= National Guardian's Office =

British non-statutory body

The National Guardian's Office is an independent, non-statutory body with the remit to lead culture change in the National Health Service in England.

The appointment of a National Guardian was a recommendation by Sir Robert Francis QC in the 2015 Freedom to Speak Up Review which investigated whistleblower detriment and barriers in the NHS in England.

The NGO's mission is to make speaking up becomes "business as usual" in healthcare.

The NGO uses the term "speaking up" rather than whistleblowing to support healthcare workers to raise ideas for improvement as well as concerns. It defines speaking up as "anything that gets in the way of patient care, or that affects your working life".

The office is sponsored by the Care Quality Commission, NHS England and NHS Improvement.

In July 2025, it was announced that the role of National Guardian would be abolished, but that Freedom to Speak Up guardians would remain in NHS provider organisations.[]

==National Guardian for the NHS ==
The first Freedom to Speak Up National Guardian for the NHS was Eileen Sills who resigned two months after being appointed, citing insufficient time to combine the role with her other work.

She was succeeded Dr Henrietta Hughes OBE, who was appointed in July 2016. Dr Hughes stepped down after five years in post in September 2021 She was subsequently appointed the first Patient Safety Commissioner for England.

Dr Jayne Chidgey-Clark was announced as the third National Guardian for Freedom to Speak Up on 11 November 2021. Her resignation was announced on 4 August 2025, following her absence from post since December 2024.

==National Guardian's Office==
The National Guardian's Office trains and supports a network of Freedom to Speak Up Guardians throughout the healthcare sector in England. Its remit also includes advising and challenging the healthcare system by describing and sharing good practice and reviewing the way that speaking up is handled.
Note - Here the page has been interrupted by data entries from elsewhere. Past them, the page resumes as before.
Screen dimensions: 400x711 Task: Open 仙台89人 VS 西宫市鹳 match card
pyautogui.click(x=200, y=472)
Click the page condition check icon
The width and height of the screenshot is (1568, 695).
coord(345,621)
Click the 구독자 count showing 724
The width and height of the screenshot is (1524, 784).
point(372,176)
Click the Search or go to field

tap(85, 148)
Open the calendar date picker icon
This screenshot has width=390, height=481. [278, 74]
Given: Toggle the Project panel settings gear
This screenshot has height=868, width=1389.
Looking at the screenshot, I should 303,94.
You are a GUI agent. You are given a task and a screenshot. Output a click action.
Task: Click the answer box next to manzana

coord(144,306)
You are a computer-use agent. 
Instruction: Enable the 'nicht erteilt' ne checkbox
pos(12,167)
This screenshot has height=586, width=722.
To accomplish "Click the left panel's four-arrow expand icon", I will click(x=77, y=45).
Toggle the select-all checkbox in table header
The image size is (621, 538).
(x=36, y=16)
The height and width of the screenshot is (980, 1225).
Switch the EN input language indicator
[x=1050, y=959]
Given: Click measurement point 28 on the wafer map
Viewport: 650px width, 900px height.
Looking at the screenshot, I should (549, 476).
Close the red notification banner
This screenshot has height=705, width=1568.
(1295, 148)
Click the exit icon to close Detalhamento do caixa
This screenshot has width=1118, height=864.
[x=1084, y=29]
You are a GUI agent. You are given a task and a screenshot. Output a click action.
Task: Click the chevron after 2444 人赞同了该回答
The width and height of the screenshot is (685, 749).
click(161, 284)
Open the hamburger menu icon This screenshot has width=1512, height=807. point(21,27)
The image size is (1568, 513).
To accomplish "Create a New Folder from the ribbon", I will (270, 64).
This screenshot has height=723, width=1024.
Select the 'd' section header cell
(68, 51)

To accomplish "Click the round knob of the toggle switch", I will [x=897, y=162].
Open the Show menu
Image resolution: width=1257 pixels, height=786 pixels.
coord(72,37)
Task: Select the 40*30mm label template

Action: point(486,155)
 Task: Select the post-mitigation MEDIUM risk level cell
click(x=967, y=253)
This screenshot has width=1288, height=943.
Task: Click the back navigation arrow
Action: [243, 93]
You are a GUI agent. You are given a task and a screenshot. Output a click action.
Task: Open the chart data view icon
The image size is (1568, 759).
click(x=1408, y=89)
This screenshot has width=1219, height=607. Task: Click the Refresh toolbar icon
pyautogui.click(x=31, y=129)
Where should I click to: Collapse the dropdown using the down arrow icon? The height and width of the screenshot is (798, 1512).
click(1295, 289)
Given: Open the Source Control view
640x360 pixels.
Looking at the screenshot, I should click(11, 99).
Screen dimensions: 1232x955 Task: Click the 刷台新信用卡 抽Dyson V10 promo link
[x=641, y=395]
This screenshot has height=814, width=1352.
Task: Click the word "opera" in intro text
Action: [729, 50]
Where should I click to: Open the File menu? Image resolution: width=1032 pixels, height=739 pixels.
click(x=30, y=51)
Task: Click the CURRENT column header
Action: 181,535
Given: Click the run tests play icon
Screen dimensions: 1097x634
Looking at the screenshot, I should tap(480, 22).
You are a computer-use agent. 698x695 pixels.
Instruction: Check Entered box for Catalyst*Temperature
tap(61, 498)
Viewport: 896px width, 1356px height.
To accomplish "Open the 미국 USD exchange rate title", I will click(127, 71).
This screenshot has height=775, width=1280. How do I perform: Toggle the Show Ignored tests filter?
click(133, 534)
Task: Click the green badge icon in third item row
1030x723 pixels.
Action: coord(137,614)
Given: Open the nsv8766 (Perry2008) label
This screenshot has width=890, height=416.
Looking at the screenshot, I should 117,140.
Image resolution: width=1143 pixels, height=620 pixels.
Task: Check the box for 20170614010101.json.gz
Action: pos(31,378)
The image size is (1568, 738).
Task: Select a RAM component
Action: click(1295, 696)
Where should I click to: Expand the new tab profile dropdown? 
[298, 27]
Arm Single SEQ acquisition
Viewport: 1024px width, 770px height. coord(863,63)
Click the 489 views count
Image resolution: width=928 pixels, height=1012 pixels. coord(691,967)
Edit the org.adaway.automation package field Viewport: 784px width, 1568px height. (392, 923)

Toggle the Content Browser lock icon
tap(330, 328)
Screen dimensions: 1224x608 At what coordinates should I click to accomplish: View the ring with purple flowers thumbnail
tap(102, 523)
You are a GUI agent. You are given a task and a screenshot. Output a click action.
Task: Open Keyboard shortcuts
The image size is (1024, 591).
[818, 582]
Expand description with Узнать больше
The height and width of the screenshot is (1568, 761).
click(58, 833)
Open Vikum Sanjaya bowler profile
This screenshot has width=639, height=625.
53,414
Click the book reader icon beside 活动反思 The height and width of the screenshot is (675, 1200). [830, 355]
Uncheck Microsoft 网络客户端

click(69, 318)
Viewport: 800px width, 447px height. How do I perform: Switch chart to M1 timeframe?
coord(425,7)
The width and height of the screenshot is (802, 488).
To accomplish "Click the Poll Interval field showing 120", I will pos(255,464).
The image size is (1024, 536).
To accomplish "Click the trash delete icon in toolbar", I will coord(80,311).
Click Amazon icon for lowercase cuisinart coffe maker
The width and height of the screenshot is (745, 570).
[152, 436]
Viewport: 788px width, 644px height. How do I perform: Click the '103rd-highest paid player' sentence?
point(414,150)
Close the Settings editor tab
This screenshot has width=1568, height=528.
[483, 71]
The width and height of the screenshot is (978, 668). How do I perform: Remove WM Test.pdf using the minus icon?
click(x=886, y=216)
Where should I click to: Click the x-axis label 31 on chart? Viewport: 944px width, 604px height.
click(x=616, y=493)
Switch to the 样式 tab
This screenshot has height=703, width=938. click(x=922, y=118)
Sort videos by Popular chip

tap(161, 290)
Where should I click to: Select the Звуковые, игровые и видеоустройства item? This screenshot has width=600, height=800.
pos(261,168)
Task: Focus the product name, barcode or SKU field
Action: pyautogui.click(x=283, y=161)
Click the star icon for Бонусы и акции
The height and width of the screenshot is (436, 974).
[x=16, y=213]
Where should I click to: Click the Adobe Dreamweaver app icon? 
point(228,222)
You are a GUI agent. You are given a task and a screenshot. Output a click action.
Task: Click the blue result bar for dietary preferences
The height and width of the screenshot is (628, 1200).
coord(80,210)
In response to the report from the Gosport Independent Panel looking into the deaths at Gosport War Memorial Hospital, the National Guardian is required to "publish an independent, annual report to be laid before Parliament to showcase best practice, hold the Government and the system to account and advocate for change."

==Freedom to Speak Up Guardians==
Freedom to Speak Up Guardians provide an alternative route to support workers to speak up about patient safety issues or workplace matters. There are over 1,200 Freedom to Speak Up Guardians in over 700 organisations in the NHS and independent sector organisations, national bodies and elsewhere in England.

Freedom to Speak Up Guardians are appointed by the organisation that they support and are required to abide by the guidance issued by the NGO. As well as supporting workers, part of their role is to work proactively within their organisation to tackle any barriers to speaking up.

In 2020–21, over 20,000 cases were raised with Freedom to Speak Up Guardians - including nearly 6,000 by nurses and midwives.

By 2024-25 over 38,000 cases were raised annually with Freedom to Speak Up Guardians. They have handled over 172,000 cases since the National Guardian's Office began collecting data in 2017.

In December 2021, the UK's Department of Health and Social Care announced plans to explore ways in which Freedom to Speak up Guardians could be introduced in the social care sector.